• _What the task asks_: Each record must be printed again exactly as it appears.

● ● ● ● ●

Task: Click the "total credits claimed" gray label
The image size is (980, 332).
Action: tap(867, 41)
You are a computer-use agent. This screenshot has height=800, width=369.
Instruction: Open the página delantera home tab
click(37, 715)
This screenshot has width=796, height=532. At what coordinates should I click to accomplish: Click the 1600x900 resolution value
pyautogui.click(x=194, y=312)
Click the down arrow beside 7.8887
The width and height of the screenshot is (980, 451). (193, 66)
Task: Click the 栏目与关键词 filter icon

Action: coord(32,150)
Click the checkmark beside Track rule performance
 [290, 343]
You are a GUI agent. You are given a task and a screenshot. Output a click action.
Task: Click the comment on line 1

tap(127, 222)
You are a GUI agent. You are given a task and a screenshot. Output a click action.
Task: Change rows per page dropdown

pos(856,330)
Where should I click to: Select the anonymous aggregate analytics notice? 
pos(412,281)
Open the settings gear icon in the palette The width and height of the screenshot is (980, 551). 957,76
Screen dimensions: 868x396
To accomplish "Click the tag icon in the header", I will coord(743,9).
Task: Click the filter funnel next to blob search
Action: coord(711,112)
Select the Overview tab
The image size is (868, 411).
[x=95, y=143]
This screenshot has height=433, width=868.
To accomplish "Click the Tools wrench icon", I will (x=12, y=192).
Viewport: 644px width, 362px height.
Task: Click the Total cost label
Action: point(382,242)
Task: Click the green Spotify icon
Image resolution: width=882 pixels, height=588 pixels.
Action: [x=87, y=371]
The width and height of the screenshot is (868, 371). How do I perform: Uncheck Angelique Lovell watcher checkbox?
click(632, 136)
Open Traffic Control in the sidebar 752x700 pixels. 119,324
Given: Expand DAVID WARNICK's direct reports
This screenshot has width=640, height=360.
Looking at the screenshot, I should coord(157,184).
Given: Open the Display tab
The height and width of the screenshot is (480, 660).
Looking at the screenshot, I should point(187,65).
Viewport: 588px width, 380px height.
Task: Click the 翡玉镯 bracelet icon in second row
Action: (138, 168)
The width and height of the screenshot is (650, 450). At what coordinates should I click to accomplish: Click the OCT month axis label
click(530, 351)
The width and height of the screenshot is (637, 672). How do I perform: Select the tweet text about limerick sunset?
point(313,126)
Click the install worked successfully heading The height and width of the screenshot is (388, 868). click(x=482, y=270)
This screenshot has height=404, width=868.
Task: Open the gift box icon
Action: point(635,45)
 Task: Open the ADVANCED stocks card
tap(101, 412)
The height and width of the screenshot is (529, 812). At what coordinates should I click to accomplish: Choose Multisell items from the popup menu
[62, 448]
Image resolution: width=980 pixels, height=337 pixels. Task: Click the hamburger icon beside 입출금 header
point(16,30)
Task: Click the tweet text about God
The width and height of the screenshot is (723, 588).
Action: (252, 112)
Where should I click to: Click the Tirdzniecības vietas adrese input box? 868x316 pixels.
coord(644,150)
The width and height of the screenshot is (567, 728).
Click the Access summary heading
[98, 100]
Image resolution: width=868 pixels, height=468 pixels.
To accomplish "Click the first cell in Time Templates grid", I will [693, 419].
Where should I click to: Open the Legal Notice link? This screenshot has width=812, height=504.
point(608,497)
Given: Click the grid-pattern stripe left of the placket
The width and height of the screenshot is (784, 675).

● ● ● ● ●

• _Task solution_:
Task: Click the "total credits claimed" gray label
The image size is (980, 332).
Action: tap(867, 41)
You are a computer-use agent. This screenshot has height=800, width=369.
Instruction: Open the página delantera home tab
click(37, 715)
This screenshot has width=796, height=532. At what coordinates should I click to accomplish: Click the 1600x900 resolution value
pyautogui.click(x=194, y=312)
Click the down arrow beside 7.8887
The width and height of the screenshot is (980, 451). (193, 66)
Task: Click the 栏目与关键词 filter icon

Action: coord(32,150)
Click the checkmark beside Track rule performance
 [290, 343]
You are a GUI agent. You are given a task and a screenshot. Output a click action.
Task: Click the comment on line 1

tap(127, 222)
You are a GUI agent. You are given a task and a screenshot. Output a click action.
Task: Change rows per page dropdown

pos(856,330)
Where should I click to: Select the anonymous aggregate analytics notice? 
pos(412,281)
Open the settings gear icon in the palette The width and height of the screenshot is (980, 551). 957,76
Screen dimensions: 868x396
To accomplish "Click the tag icon in the header", I will coord(743,9).
Task: Click the filter funnel next to blob search
Action: coord(711,112)
Select the Overview tab
The image size is (868, 411).
[x=95, y=143]
This screenshot has height=433, width=868.
To accomplish "Click the Tools wrench icon", I will (x=12, y=192).
Viewport: 644px width, 362px height.
Task: Click the Total cost label
Action: point(382,242)
Task: Click the green Spotify icon
Image resolution: width=882 pixels, height=588 pixels.
Action: [x=87, y=371]
The width and height of the screenshot is (868, 371). How do I perform: Uncheck Angelique Lovell watcher checkbox?
click(632, 136)
Open Traffic Control in the sidebar 752x700 pixels. 119,324
Given: Expand DAVID WARNICK's direct reports
This screenshot has width=640, height=360.
Looking at the screenshot, I should coord(157,184).
Given: Open the Display tab
The height and width of the screenshot is (480, 660).
Looking at the screenshot, I should point(187,65).
Viewport: 588px width, 380px height.
Task: Click the 翡玉镯 bracelet icon in second row
Action: (138, 168)
The width and height of the screenshot is (650, 450). At what coordinates should I click to accomplish: Click the OCT month axis label
click(530, 351)
The width and height of the screenshot is (637, 672). How do I perform: Select the tweet text about limerick sunset?
point(313,126)
Click the install worked successfully heading The height and width of the screenshot is (388, 868). click(x=482, y=270)
This screenshot has height=404, width=868.
Task: Open the gift box icon
Action: point(635,45)
 Task: Open the ADVANCED stocks card
tap(101, 412)
The height and width of the screenshot is (529, 812). At what coordinates should I click to accomplish: Choose Multisell items from the popup menu
[62, 448]
Image resolution: width=980 pixels, height=337 pixels. Task: Click the hamburger icon beside 입출금 header
point(16,30)
Task: Click the tweet text about God
The width and height of the screenshot is (723, 588).
Action: (252, 112)
Where should I click to: Click the Tirdzniecības vietas adrese input box? 868x316 pixels.
coord(644,150)
The width and height of the screenshot is (567, 728).
Click the Access summary heading
[98, 100]
Image resolution: width=868 pixels, height=468 pixels.
To accomplish "Click the first cell in Time Templates grid", I will [693, 419].
Where should I click to: Open the Legal Notice link? This screenshot has width=812, height=504.
point(608,497)
Given: Click the grid-pattern stripe left of the placket
The width and height of the screenshot is (784, 675).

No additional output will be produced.